Generally speaking, do the joining in the DBMS. If you do it in the application server, you are betting that you can do a better job of optimizing joins than the people who wrote the DBMS, and (further) that you can out-perform their best efforts by enough to offset the cost of transferring the unjoined data across the wire.
Now, if you are going to do a cross-product of two wide tables (lets say that they are T1, with N1 rows of width W1 and T2 with N2 rows of width W2) with no filtering, then the DBMS is obliged to create and send N1 * N2 * (W1 + W2) bytes of data over the wire, whereas you could suck down the tables separately as N1 * W1 + N2 * W2 bytes of data. If N1 = N2 = 1M and W1 = W2 = 100, then that's 200 TB vs 200 MB of data transfer in favour of doing the cross-product in the app server. But that's not exactly fair to the DBMS. Most queries are not that silly - they join on columns and apply conditions, and the DBMS optimizer will struggle mightily (and automatically) to minimize the work done. Further, it will only send the pertinent data back to you; it does not have to send all the rows that don't match your criteria.

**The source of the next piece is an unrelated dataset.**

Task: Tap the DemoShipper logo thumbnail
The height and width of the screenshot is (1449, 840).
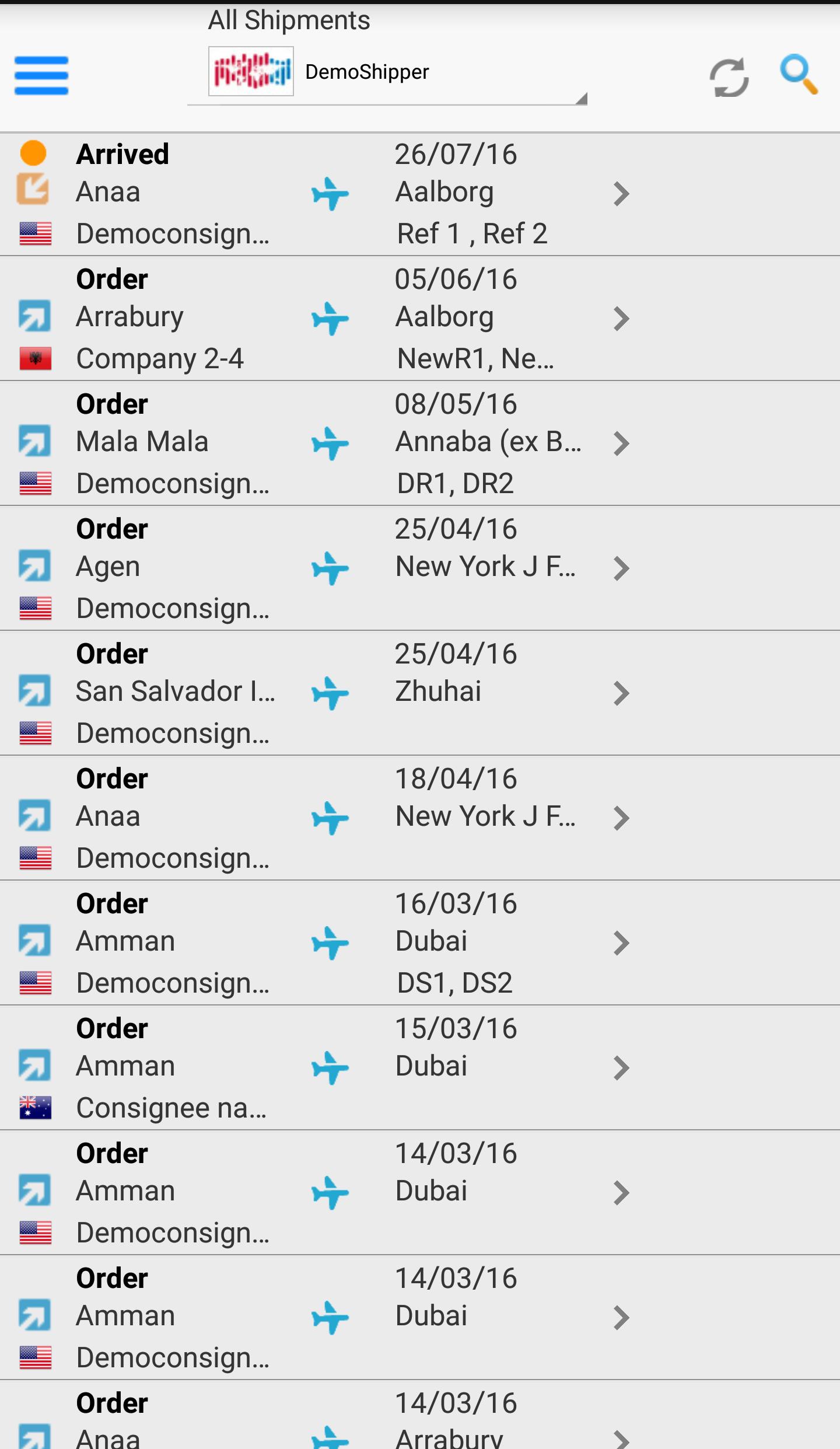Action: point(251,72)

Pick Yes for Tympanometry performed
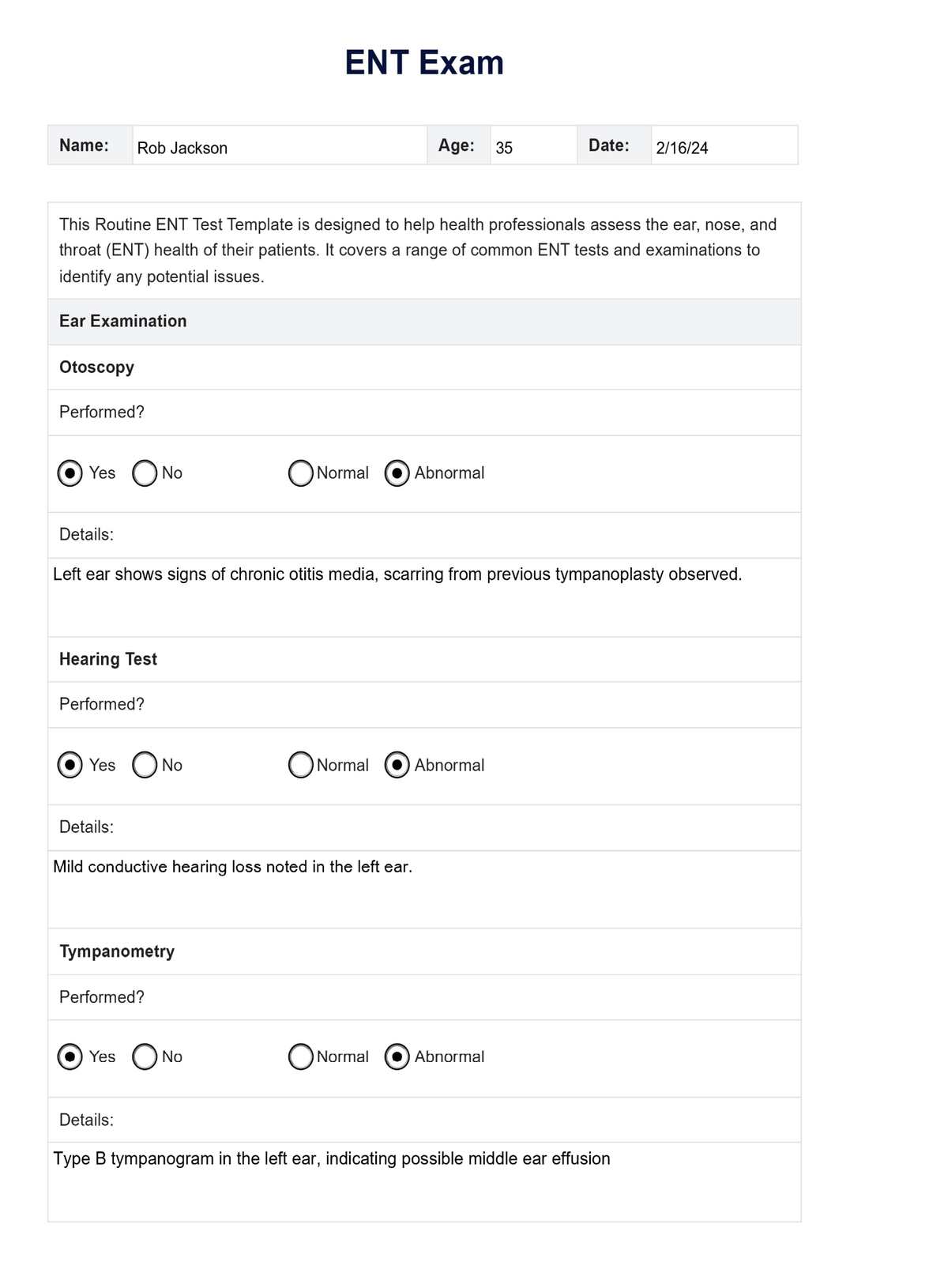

To show an alternative scenario (in favour of the DBMS) consider a case where T1 has N1 = 1M rows of width W1 = 100, but T2 has N2 = 100K rows of width W2 = 50. There is a join between the two tables on an integer column, and there are, therefore, 10 rows in T1 for each on in T2. Suppose that you suck down all of T1 and T2 to the app server: that requires N1 * W1 + N2 * W2 = 105 MB of data. But the filter conditions limit the data to 1/10 of the rows in T2 and for each row in T1 that matches a row in T2, there is in fact only 2 rows that match the filter conditions. Now the DBMS is only going to transfer
N2 * (W1 + W2) / 5 = 3 MB, a saving of over 100 MB of data transfer by the DBMS. Now, if you manage to be clever and download just the N2 * W2 / 10 = 500 KB of data that corresponds to the values in T2, you still have to get the DBMS to do the 'semi-join' of T1 on the values you want to get the right rows from T1 to the app server. If you only need a subset of the columns, there can be another set of savings. And DBMS tend to have rather clever sort packages; you'll need a good sort package in your app server to present data in the correct order.
It should normally be a hands-down win for joins in the DBMS. If it isn't, it is because you are asking the server to do more work than it can handle. In that case, you need to look at whether replicating the database server makes sense, or whether adding more cores, or more network bandwidth, or more main memory will do the job.